Purpose: : Outcome measures are needed for clinical trials to determine which low vision reading programs are most cost–effective and the dose of rehabilitation needed to achieve a treatment response. This study compares the responsiveness of reading performance and self–report measures to the effects of low vision rehabilitation.

Methods: : The Pepper VSRT and VA LV VFQ–48 were administered pre and post rehabilitation to 72 veterans with macular diseases who were participating in a comprehensive blind rehabilitation program at Hines VA Hospital. The MNREAD was also administered to 24 veterans from the original cohort.

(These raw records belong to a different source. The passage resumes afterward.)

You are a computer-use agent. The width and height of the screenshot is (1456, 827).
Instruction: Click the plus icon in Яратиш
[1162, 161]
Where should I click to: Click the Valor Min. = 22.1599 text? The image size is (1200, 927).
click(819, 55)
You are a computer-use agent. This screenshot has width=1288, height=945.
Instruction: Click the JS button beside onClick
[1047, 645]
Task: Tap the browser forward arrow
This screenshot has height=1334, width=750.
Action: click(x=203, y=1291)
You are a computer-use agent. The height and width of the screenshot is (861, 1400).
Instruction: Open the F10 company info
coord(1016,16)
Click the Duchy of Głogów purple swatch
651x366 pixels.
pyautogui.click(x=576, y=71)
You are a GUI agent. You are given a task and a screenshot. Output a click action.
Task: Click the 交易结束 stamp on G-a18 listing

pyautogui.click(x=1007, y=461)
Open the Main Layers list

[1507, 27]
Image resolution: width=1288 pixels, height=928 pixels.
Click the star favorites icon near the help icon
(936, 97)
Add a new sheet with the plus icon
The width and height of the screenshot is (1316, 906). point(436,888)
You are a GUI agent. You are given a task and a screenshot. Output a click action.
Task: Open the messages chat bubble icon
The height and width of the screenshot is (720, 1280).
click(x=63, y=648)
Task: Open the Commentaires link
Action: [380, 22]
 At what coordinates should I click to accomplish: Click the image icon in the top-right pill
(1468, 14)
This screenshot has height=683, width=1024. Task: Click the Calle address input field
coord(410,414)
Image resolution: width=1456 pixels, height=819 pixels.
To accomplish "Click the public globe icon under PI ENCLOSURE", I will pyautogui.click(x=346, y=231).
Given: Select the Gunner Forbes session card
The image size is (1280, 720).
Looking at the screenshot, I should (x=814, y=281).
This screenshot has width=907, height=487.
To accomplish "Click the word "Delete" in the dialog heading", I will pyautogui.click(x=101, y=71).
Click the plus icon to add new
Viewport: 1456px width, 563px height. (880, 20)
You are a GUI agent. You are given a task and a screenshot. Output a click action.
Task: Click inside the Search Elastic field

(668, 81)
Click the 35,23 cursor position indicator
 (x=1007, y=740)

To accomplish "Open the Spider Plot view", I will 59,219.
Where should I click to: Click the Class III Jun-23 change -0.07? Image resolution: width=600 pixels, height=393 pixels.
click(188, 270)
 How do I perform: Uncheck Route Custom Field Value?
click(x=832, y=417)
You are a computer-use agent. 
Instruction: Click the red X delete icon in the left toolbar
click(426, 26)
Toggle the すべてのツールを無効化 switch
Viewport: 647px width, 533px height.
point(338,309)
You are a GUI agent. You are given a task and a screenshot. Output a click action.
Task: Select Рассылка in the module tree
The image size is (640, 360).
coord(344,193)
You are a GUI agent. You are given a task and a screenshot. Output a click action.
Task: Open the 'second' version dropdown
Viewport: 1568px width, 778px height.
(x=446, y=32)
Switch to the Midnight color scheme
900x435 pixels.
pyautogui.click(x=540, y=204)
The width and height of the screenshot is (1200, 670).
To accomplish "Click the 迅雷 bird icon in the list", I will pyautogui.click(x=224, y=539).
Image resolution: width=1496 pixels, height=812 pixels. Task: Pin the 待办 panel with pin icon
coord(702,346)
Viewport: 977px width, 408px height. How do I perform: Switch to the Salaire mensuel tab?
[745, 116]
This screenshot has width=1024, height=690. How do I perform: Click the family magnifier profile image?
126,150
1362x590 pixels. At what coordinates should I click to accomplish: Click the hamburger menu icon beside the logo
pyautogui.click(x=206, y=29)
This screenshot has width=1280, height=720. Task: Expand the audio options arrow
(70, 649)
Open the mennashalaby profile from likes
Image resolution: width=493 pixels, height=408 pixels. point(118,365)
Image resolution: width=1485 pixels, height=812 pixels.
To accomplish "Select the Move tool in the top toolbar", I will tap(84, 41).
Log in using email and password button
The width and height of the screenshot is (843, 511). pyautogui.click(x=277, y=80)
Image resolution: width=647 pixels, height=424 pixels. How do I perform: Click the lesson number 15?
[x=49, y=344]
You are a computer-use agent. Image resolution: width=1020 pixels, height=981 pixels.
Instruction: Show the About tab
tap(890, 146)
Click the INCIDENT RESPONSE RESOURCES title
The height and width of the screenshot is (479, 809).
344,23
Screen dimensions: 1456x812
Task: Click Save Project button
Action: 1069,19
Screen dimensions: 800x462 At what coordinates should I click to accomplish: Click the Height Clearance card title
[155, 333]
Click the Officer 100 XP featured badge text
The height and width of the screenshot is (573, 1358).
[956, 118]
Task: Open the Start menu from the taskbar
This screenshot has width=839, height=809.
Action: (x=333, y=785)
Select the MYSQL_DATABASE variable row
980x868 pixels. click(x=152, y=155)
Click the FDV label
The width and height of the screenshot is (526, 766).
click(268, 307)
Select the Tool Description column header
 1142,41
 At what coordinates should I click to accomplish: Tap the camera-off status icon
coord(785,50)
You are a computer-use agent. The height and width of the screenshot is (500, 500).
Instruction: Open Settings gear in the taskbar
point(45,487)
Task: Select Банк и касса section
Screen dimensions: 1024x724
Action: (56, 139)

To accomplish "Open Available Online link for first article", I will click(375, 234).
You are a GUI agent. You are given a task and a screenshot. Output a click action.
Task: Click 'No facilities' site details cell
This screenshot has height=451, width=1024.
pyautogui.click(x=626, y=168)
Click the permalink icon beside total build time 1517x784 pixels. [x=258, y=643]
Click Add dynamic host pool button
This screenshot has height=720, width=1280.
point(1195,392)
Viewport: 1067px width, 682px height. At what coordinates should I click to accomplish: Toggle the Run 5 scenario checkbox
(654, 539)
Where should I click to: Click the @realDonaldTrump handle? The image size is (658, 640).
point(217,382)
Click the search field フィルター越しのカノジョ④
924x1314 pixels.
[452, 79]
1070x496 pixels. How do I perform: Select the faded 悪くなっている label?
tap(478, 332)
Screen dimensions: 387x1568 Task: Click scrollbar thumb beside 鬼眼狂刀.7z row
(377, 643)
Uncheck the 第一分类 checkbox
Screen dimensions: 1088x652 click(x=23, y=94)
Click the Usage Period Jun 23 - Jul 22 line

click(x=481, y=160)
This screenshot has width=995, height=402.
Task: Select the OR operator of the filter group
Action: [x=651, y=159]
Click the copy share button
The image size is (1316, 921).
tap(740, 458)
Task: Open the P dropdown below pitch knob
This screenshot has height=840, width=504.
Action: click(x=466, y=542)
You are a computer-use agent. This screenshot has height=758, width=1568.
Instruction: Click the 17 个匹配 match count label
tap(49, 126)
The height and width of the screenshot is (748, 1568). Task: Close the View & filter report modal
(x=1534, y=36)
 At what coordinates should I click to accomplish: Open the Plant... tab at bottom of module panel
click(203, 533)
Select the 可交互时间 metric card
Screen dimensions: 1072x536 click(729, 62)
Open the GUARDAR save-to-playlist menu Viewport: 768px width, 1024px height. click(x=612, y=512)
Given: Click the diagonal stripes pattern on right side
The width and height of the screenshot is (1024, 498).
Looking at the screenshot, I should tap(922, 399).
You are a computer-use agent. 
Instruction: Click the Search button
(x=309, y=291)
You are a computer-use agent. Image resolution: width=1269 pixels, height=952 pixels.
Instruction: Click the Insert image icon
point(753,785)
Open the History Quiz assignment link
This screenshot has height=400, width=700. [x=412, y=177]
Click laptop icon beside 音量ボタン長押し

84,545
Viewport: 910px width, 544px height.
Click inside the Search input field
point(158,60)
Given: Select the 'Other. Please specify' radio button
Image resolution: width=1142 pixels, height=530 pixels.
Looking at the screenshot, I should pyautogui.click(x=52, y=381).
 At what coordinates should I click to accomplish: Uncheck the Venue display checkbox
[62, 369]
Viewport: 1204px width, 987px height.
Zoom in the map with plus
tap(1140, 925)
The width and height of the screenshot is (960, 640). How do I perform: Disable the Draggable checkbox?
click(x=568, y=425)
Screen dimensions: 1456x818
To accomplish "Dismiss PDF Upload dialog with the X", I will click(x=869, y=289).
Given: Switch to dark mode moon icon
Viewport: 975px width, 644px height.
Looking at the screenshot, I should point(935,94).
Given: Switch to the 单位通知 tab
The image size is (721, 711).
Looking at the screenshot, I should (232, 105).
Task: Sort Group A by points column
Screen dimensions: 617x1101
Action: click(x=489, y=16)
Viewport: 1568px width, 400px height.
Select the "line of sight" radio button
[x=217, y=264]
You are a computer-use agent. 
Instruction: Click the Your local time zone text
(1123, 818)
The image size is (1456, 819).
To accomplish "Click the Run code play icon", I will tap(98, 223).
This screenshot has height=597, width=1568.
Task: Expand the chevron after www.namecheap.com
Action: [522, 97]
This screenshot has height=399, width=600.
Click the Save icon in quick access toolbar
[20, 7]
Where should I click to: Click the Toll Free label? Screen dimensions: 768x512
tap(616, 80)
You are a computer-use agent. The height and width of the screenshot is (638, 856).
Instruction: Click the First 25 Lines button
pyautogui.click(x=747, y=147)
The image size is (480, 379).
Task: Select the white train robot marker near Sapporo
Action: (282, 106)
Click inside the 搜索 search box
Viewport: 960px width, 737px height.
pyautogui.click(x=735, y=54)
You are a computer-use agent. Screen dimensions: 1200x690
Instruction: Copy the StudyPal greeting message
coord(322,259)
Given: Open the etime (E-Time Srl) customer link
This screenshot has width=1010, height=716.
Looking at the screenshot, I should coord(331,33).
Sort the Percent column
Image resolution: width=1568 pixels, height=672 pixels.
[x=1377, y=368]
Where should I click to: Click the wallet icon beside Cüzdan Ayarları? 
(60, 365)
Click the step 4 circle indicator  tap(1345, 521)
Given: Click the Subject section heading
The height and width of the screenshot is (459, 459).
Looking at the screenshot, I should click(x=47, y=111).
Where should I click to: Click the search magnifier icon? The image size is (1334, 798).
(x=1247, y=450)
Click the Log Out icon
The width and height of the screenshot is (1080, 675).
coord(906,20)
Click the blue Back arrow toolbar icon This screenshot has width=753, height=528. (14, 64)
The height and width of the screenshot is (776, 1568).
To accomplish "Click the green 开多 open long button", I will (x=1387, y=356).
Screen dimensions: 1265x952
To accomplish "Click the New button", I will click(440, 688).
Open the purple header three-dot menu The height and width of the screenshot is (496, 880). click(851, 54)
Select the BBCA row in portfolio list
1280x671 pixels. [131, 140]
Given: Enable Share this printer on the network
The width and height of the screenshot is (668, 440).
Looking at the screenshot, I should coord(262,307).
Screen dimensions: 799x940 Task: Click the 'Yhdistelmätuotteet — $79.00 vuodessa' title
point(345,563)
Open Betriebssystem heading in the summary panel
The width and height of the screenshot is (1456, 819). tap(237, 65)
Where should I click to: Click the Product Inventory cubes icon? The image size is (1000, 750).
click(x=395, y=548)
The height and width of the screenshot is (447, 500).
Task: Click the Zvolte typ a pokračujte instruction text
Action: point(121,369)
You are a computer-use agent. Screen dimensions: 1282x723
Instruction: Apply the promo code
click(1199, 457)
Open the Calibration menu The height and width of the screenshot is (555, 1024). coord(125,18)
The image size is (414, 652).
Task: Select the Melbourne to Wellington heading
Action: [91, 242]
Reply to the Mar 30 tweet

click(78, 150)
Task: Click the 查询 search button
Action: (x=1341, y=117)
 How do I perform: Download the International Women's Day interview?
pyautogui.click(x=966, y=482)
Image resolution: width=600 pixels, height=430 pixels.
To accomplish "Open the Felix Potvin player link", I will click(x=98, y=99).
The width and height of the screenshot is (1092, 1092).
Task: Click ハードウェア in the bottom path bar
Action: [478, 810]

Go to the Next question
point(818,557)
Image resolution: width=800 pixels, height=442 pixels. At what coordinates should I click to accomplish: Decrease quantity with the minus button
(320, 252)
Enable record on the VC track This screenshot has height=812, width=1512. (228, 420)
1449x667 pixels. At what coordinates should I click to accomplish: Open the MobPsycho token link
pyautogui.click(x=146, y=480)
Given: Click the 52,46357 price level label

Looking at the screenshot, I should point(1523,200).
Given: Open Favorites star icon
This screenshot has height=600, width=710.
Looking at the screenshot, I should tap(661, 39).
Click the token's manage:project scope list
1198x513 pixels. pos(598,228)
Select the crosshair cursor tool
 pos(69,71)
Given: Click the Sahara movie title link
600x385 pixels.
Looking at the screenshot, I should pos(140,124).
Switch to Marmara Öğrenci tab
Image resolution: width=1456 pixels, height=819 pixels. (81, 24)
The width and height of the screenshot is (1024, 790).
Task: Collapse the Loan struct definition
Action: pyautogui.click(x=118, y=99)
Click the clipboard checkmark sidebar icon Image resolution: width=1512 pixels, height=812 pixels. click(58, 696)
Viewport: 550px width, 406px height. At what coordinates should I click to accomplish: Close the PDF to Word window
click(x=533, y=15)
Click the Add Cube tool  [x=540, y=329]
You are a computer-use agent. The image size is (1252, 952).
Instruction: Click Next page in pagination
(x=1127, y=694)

Results: : There is a large treatment effect, defined as Cohen’s d= .8 or larger, for the change in difficulty patients self–report performing reading activities on the VA LV VFQ–48 (d= 2.44, p= 4.1x10–29 for paired t–test) and the change in number of words read correctly on the Pepper VSRT (d= 1.18, p=5.26x10–8 for paired t–test). A medium treatment effect, defined as Cohen’s d=.5 or larger but less than .8, exists for the increase in reading speed on the Pepper VSRT (d= .77, p=.0003) and the decrease in critical print size read on the MNREAD (d=.5, p=.04 for paired t–test).

Conclusions: : The reading performance measures are responsive to the effects of rehabilitation, but the self–report measure shows the largest magnitude of change. Effect sizes should be considered when choosing outcome measures and computing sample sizes for clinical trials.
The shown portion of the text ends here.